» **Source document**:
*** Block opens ***
How can a world-leading home appliance manufacturer take advantage of a unified commerce approach spanning multiple channels, brands and countries? Learn from Martin Klockau, Head of Digital Service Management Solutions at BSH, how the home appliances division of the Bosch Group set the standard for enterprise-grade unified commerce — and won the “Team of the Year” Award at commercetools’ summit, Elevate 2025.
The catchphrase “We improve quality of life at home” is more than a promise. It’s what drives BSH to constantly find new ways to make the lives of our consumers more practical and simply better, all powered with smart technology. As one of the largest home appliance manufacturers worldwide, BSH provides consumers with the right home appliance for their individual needs to improve their quality of life. We’re proud to be the #1 brand in Europe, employ 57,000 people and run 39 production sites globally.
Offering products and services directly to consumers through eleven home appliance brands, including global household names such as Bosch, Siemens and Gaggenau, as well as regional favorites like Neff and Thermador, we offer an extensive product portfolio that encompasses coffee machines and vacuum cleaners. But our differentiator isn’t only the made-to-last products we produce — it’s increasingly about making the consumer front and center of our company.
For example, an innovation that makes the lives of our consumers easier is the Home Connect app, which allows them to control and automate their smart kitchen and home appliances.
Now, BSH has been a pioneer in digital services, empowering consumers to automate simple tasks with ease. However, we needed to broaden our scope, as our D2C (direct-to-consumer) business model has increased exponentially over the last years. More and more shoppers started to explore the wide range of products and services BSH has to offer, often bypassing major retailers. While this presented us with an enormous opportunity, the sheer size of BSH translated into a complex setup over time, across three dimensions:
Multiple regions and countries: We need to meet regional and local requirements, from specific payment providers to regulatory compliance.
Multiple brands: BSH encompasses eleven different brands. In a country, we usually have to serve multiple brand websites and stores. We currently have 33 websites to sell our own appliances to employees and associated companies. This can be BMW in Germany or Boeing in the US.
Multiple D2C sales channels: We sell products and services publicly to consumers on “brand.com” shops. We also provide employee-only online shops (with login) and private corporate shops. Plus, we offer a unique model called xD2C (direct-to-X-consumer), which allows us to sell products and services via password-protected websites, integrating online and offline channels (e.g., agency sales/B2B2C, call center, brand showrooms, technician-based sales).
*** Block closes ***
» **Directions for this task**: Update the passage of the BSH unified commerce text starting at "For example, an" and ending at "and home appliances.", replacing "smart kitchen" with "connected kitchen". The data presented next bear no relation to the BSH unified commerce text.

» **Dataset content**:
*** Block opens ***
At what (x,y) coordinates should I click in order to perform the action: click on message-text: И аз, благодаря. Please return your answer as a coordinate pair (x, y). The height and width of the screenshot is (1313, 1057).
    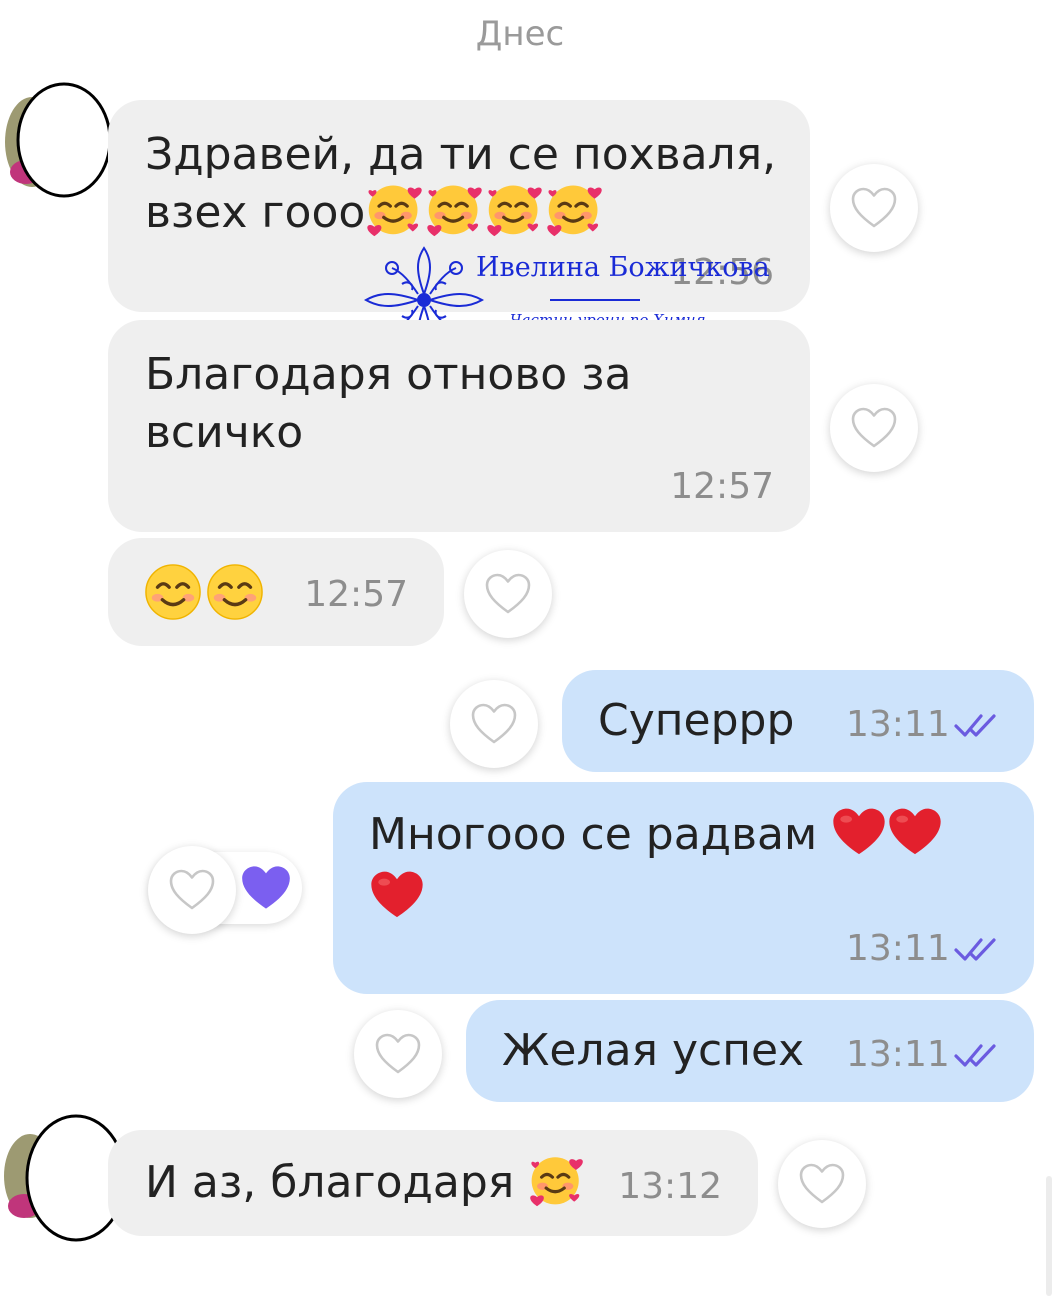
    Looking at the image, I should click on (330, 1182).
*** Block closes ***
» **Written answer**:
For example, an innovation that makes the lives of our consumers easier is the Home Connect app, which allows them to control and automate their connected kitchen and home appliances.